======== INPUT FOR THIS TASK

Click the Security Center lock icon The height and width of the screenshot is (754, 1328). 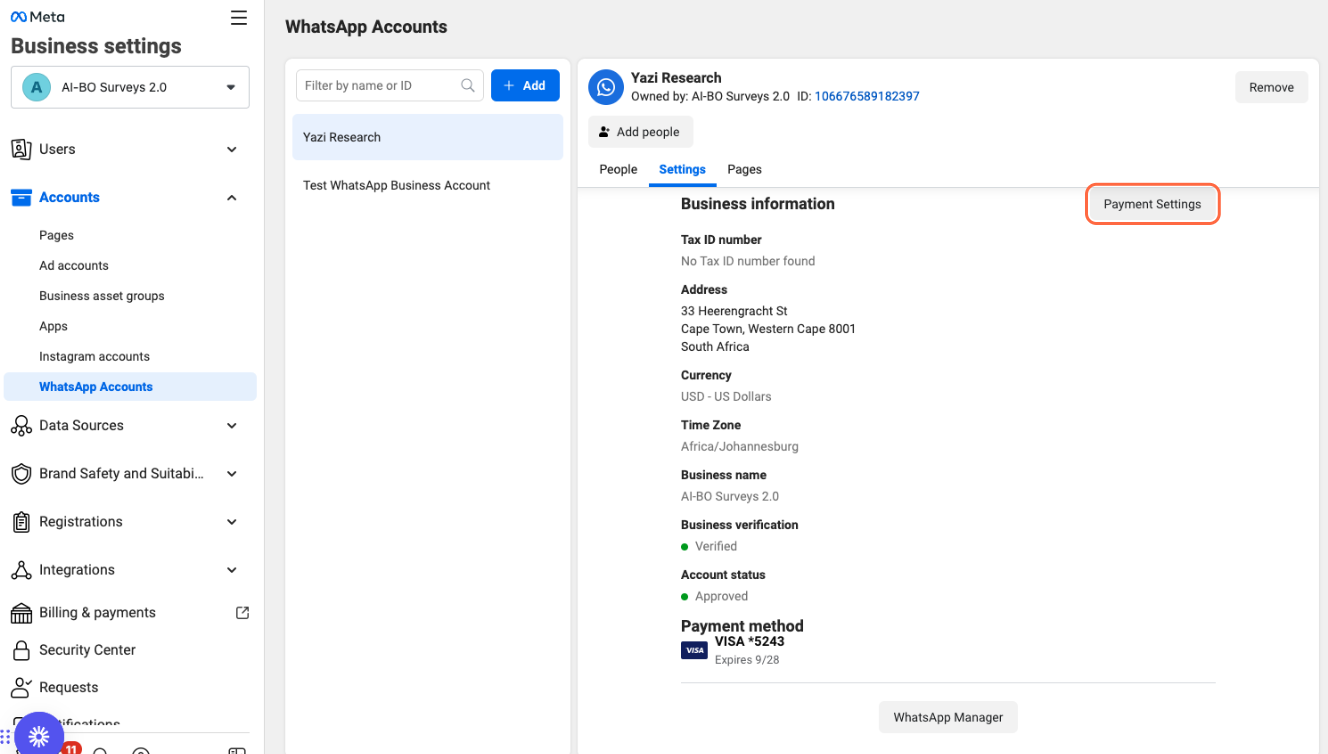[x=21, y=650]
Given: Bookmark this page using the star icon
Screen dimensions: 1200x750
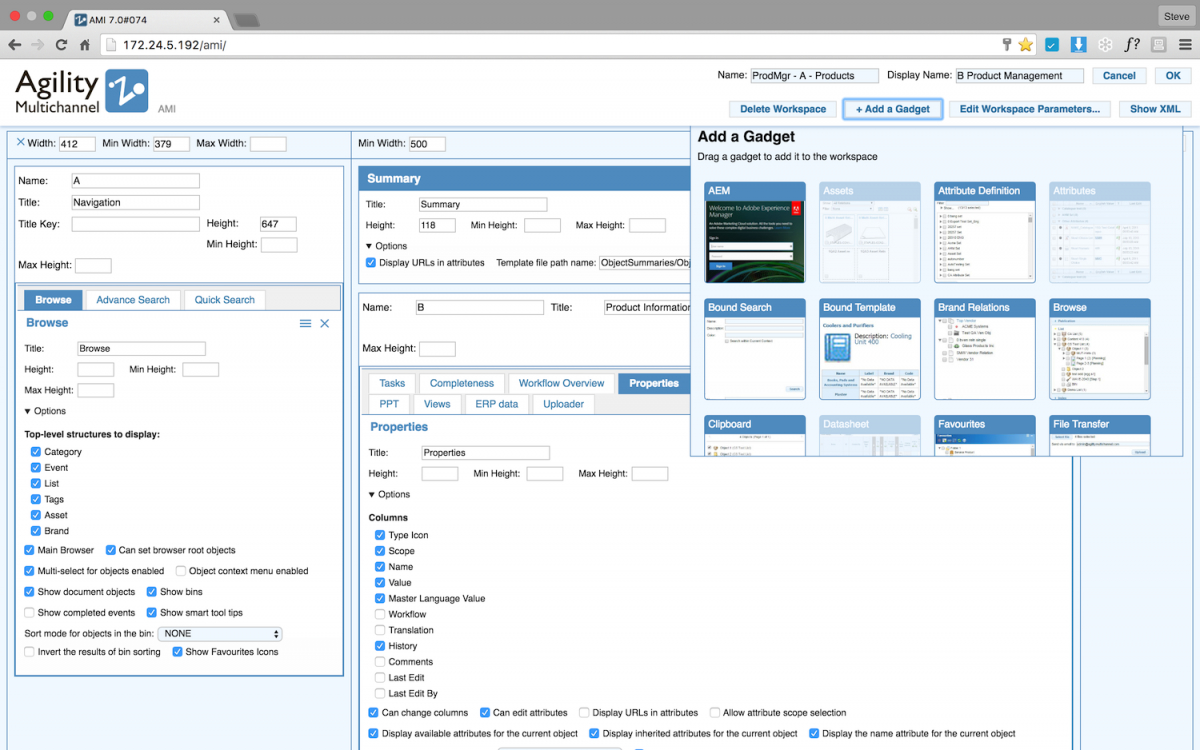Looking at the screenshot, I should [x=1024, y=44].
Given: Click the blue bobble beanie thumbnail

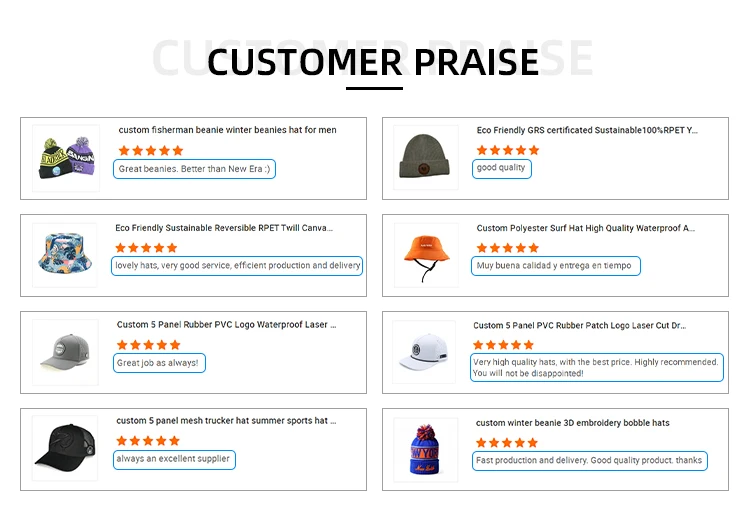Looking at the screenshot, I should 425,449.
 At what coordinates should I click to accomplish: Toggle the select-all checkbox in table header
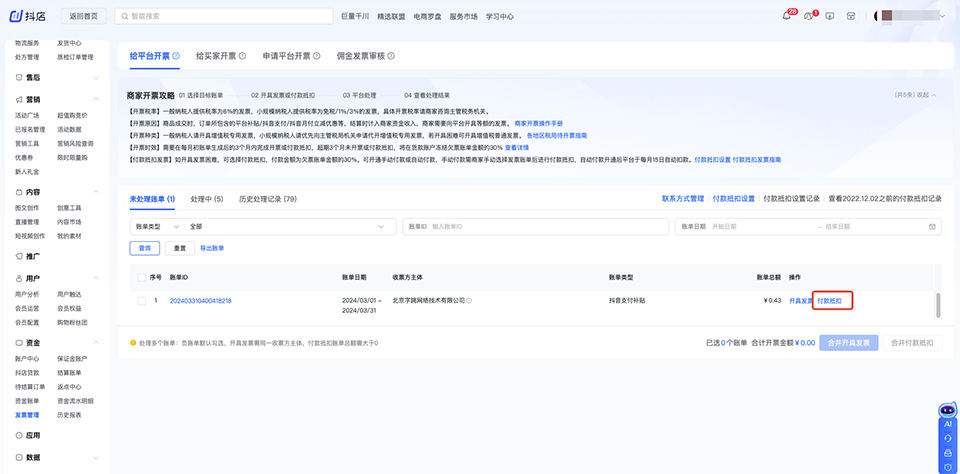click(140, 277)
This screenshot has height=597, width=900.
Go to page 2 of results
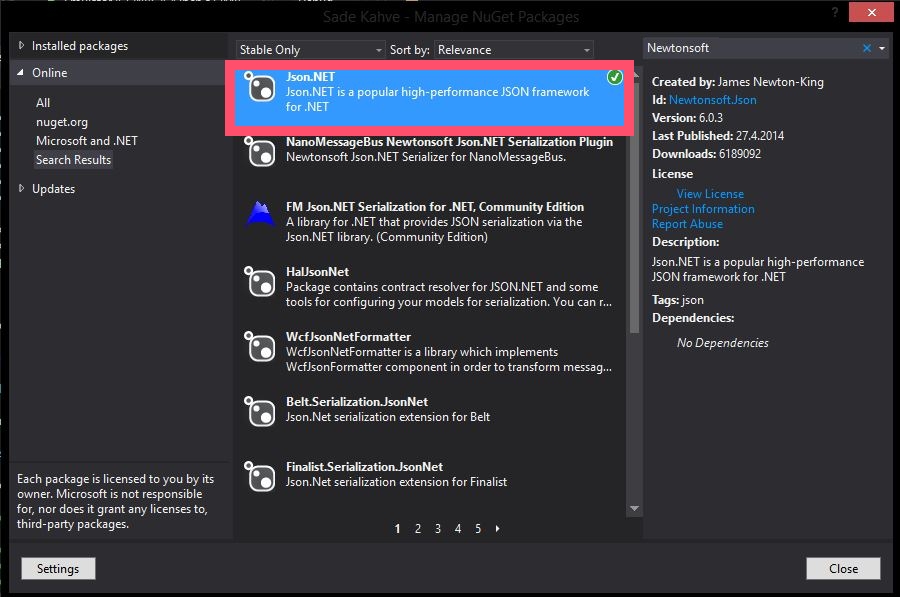pos(418,529)
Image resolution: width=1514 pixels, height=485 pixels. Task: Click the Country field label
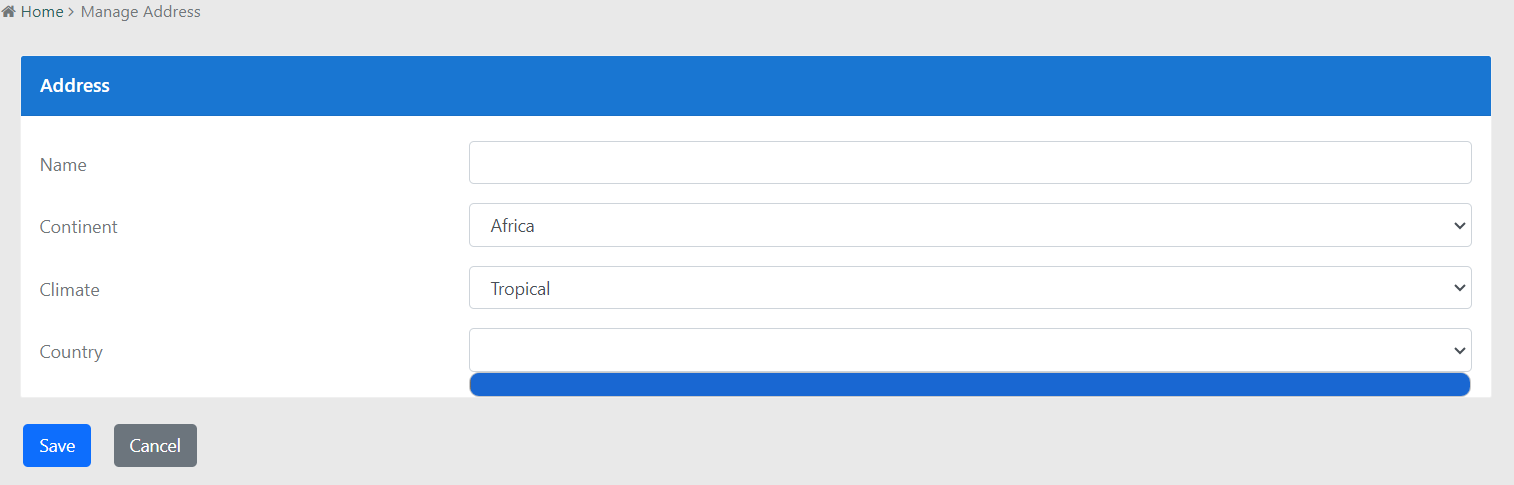click(71, 352)
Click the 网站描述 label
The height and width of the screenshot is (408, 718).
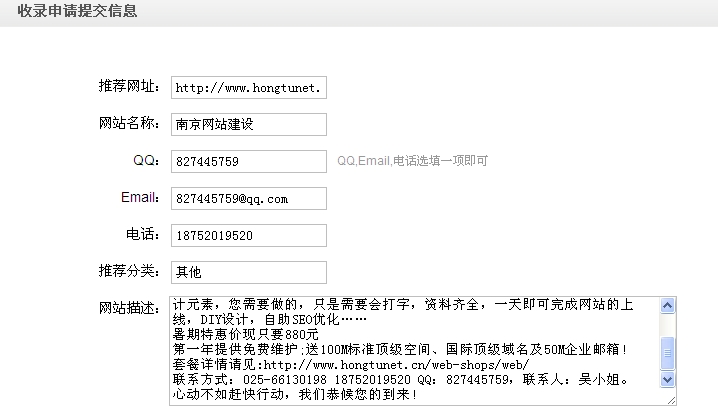129,307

================

◆ **ACTION ITEM**:
Exactly and only the lines from the one holding "Go to page 2 of results" through the final line of the material must be returned, both ends included, without any pictures.

◆ **TASK SOLUTION**:
Go to page 2 of results
pos(418,529)
Image resolution: width=1514 pixels, height=485 pixels. Task: Click the Country field label
click(71, 352)
Click the 网站描述 label
The height and width of the screenshot is (408, 718).
129,307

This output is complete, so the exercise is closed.